[start]

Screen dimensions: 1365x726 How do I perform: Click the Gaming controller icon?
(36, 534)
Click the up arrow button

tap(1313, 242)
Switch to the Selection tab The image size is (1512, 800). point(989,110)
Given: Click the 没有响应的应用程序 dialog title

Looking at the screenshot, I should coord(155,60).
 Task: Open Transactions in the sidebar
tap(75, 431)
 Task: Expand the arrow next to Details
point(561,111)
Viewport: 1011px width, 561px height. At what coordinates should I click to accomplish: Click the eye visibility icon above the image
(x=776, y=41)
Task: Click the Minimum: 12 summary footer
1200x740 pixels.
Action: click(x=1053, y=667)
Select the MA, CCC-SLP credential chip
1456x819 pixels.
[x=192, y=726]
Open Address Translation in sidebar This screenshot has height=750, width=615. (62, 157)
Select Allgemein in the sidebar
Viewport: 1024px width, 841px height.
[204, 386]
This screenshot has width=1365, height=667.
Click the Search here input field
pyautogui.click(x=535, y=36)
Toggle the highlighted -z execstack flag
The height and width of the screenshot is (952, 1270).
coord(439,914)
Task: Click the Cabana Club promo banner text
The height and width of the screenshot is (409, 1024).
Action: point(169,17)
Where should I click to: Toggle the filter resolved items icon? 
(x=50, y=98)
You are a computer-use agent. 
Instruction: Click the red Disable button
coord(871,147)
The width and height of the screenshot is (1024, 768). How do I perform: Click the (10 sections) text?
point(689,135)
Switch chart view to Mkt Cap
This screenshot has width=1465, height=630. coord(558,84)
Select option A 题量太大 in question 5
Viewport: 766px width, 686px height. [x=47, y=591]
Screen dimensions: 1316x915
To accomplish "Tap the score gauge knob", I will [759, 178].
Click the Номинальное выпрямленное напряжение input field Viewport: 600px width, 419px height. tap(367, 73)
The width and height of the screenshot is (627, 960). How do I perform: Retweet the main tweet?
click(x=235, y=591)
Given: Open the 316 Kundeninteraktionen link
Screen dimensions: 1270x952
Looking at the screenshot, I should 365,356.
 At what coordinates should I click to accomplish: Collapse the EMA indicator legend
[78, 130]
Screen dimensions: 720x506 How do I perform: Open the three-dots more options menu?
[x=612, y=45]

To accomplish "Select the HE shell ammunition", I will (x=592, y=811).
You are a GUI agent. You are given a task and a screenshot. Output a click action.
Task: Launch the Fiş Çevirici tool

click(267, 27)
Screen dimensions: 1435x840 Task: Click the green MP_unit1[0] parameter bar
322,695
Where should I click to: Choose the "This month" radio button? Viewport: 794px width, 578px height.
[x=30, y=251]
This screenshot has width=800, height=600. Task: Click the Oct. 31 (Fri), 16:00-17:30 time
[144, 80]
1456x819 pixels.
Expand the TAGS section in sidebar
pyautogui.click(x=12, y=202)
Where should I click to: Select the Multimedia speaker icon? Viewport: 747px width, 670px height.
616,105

[end]

- Task prompt: Please count the lines in the records above that contain the string "will", with case taken into account, and give only the number.

- Written answer: 2